A Thai monk stands in the doorway of a flooded Buddhist monastery near the southern Thai village of Nakorn Sri Thmmarat on January 10, 2017. – Overland routes to Thailand’s flood-hit south were cut on January 10 after two bridges collapsed following days of torrential rain that have killed at least 30 people, including a five-year-old girl. The heaviest January rains for three decades have lashed the country’s south for more than a week, affecting 1.1 million people across twelve provinces. (Photo by Tuwaedaniya MERINGING / AFP)

If you think Thailand is exempt from all of this, then you are wrong. There’s a reason why the country’s been facing one of its worst droughts, forest fires, flooding, and heat waves in decades — and more frequently so too.

With a population of around 70 million and its geographic location, Thailand is actually particularly vulnerable to climate change. The country was ranked 22nd on the list of nations with the highest greenhouse gas emissions in 2018 and was placed 10th in the most affected countries from climate change in 2017. 

The country, however, has been committed to cutting its emissions by around 20 – 30 per cent by 2030. During the COP25 conference in 2019, it was reported that the country has successfully achieved a total of 14 per cent greenhouse gas emission reduction in 2017 in the energy and transport sectors. 

Two young women walk through floodwaters in Kabin Buri, east of Bangkok on October 10, 2013. The Disaster Prevention and Mitigation Department reported that 27 provinces in Thailand are still flooded and 31 people have died due to floods that have drenched swathes of Southeast Asia in recent weeks. AFP PHOTO/ Nicolas ASFOURI (Photo by NICOLAS ASFOURI / AFP)

“This doubled the amount of our unconditionally Nationally Appropriate Mitigation Action (NAMA) pledge of 7 per cent compared to Business as usual (BAU),” said H.E. Mr. Varawut Silpa-archa.

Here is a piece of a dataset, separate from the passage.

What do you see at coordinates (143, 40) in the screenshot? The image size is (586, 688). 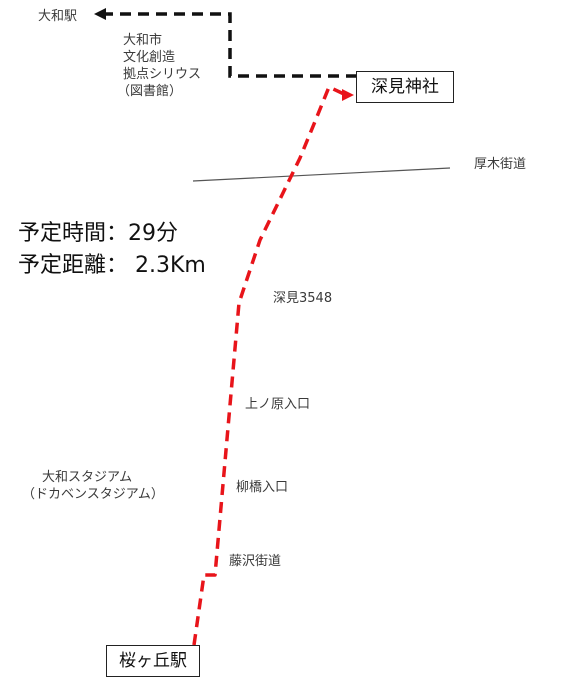 I see `facility-line: 大和市` at bounding box center [143, 40].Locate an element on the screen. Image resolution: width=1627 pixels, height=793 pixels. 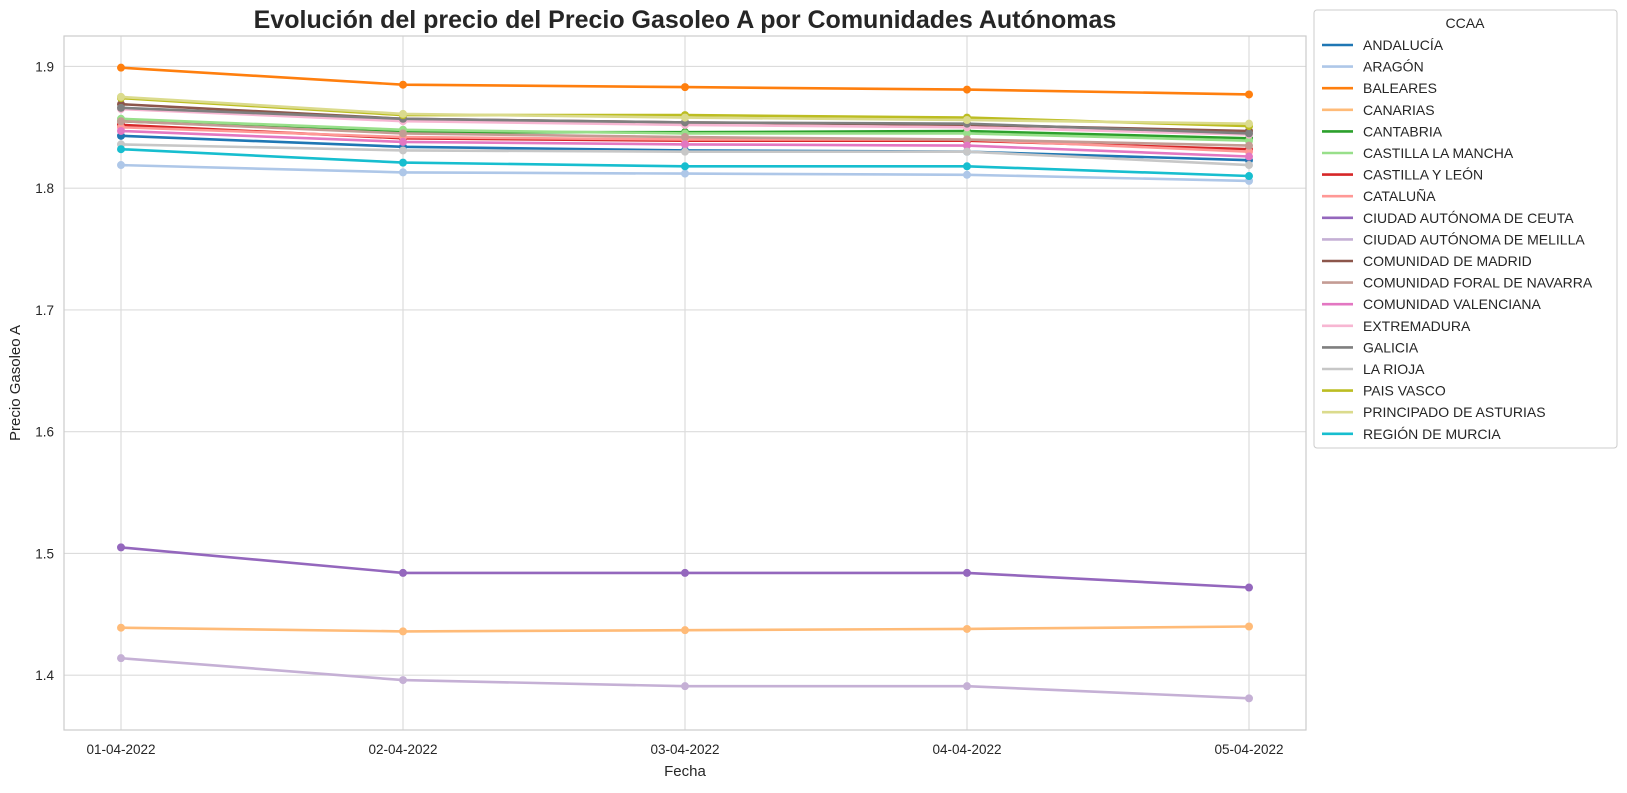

Minister of Natural Resources and Environment of the Kingdom of Thailand during the COP25 conference. “To enhance our post 2020 actions, we are strengthening our system, building our capacity and putting in place necessary NDC mitigation and adaptation architectures to align our domestic actions with the Paris Agreement goal.”

Among others, the Thai Office of Natural Resources and Environmental Policy and Planning (ONEP) is already collaborating with other local governmental and international agencies, the civil society and the private sector in its effort to push for more climate policy movements such as: Thailand Climate Change Master Plan (2015-2050); Thailand’s National Determined Contributions; Thailand’s NDC Roadmap on Mitigation 2021-2030; Thailand’s National Adaptation Plan; and the NDC Sectoral Action Plans (formulated by individual sectors).

Students display placards during a demonstration to protest against climate change in Bangkok on March 15, 2019, as part of a global movement called #FridaysForFuture. (Photo by Jewel SAMAD / AFP)

In order for these efforts to take place, all relevant parties, including the citizens, must be committed to serious, long-term action. 

Thailand is set to join the COP26 global climate change conference this coming October. With these goals and commitments set in place, the country must continue to cooperate and commit its efforts in carbon neutrality once and for all.